Chances are you already know that exercise is good for you, but sometimes knowing how and why can motivate you to get moving, just as they did for me. Exercise is one prescription everyone with diabetes should follow. Here are 8 reasons why:
- Exercise has an “insulin-like effect.” When we exercise, our bodies use glucose (blood sugar) better by decreasing the insulin resistance of our cells. It’s almost as though our bodies produce more insulin to lower blood glucose.
- Exercise can stave off diabetes. 58 percent of individuals diagnosed with pre-diabetes who walk for 30 minutes, five days a week did not develop diabetes after five years.
- Individuals with diabetes who walk for 30 minutes, five days a week significantly reduce vascular complications (heart, kidney, eye, and nerve problems) and have an easier time keeping blood glucose levels in check.

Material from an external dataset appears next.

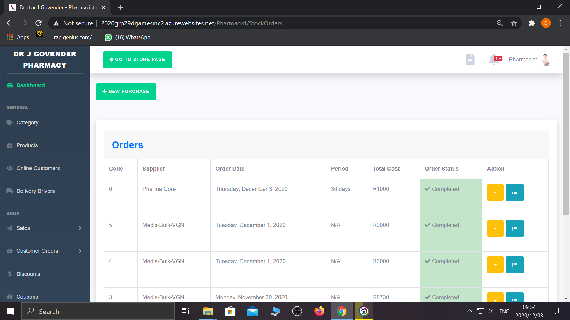570x320 pixels.
Task: Click the page vertical scrollbar
Action: tap(566, 133)
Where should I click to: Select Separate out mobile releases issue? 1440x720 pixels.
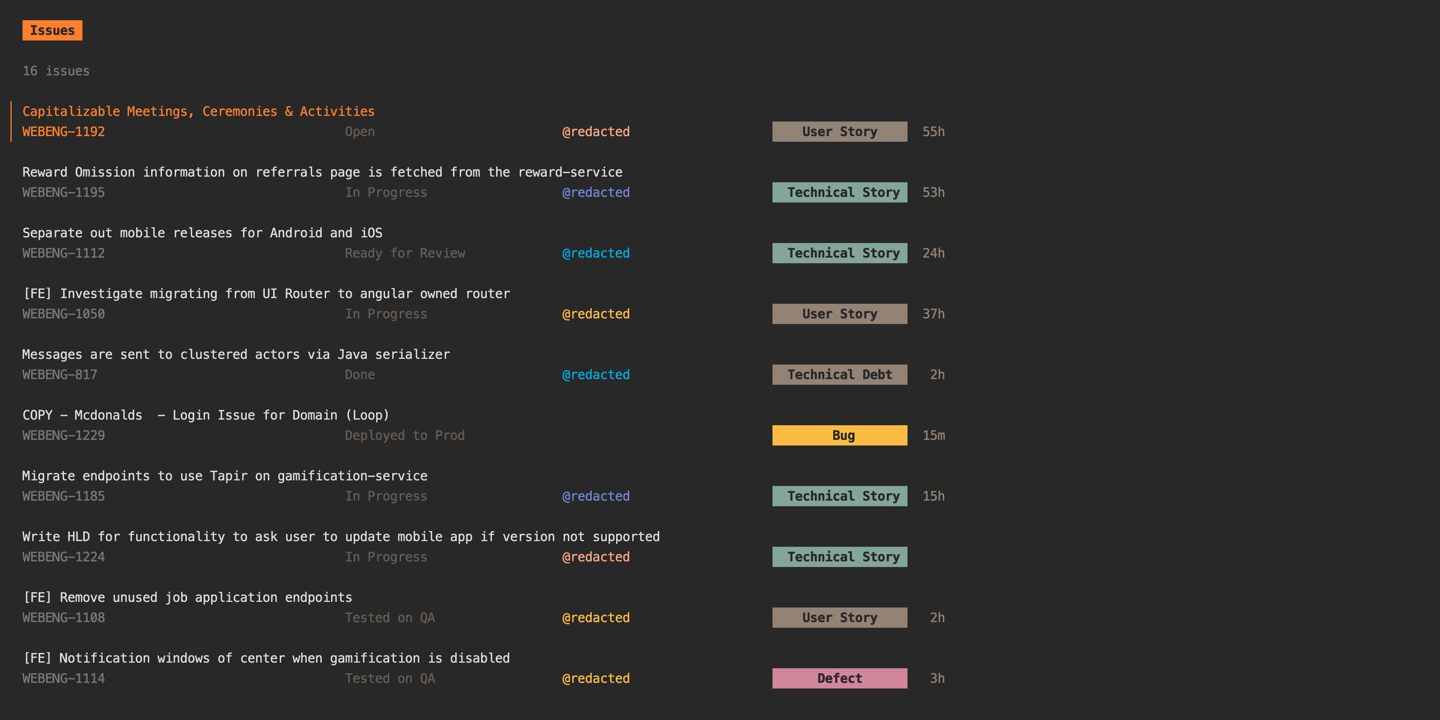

- People with diabetes who begin an exercise program can reduce the amount of diabetes medications with improved glucose levels.
- 30 minutes of exercise each day strengthens heart and lung muscles, reducing the risks of cardiovascular problems, which are common for those with diabetes.
- Exercise helps with weight loss (which also helps decrease insulin resistance).
- Exercise helps us feel more energetic.
- Exercise improves our quality of sleep.
Is There a Best Approach to Exercise?
There really are no “best” forms of exercise. The key is to get moving with a goal of 30 minutes of activity. Try to choose something you enjoy, be it walking, jogging, or riding a bike. There are even quite a few interactive video games that promote physical activity.
The Role of Weights
Exercise also can include weight training—with weight machines, hand-held weights, or resistance bands. Strength training offers many of the same benefits as aerobic exercise, including reducing insulin resistance. In addition, weight training increases metabolism (how your body uses energy), even after you’ve finished exercising. This helps you to burn more calories. Weight training also helps decrease total fat and intra-abdominal fat while helping your body build muscle mass.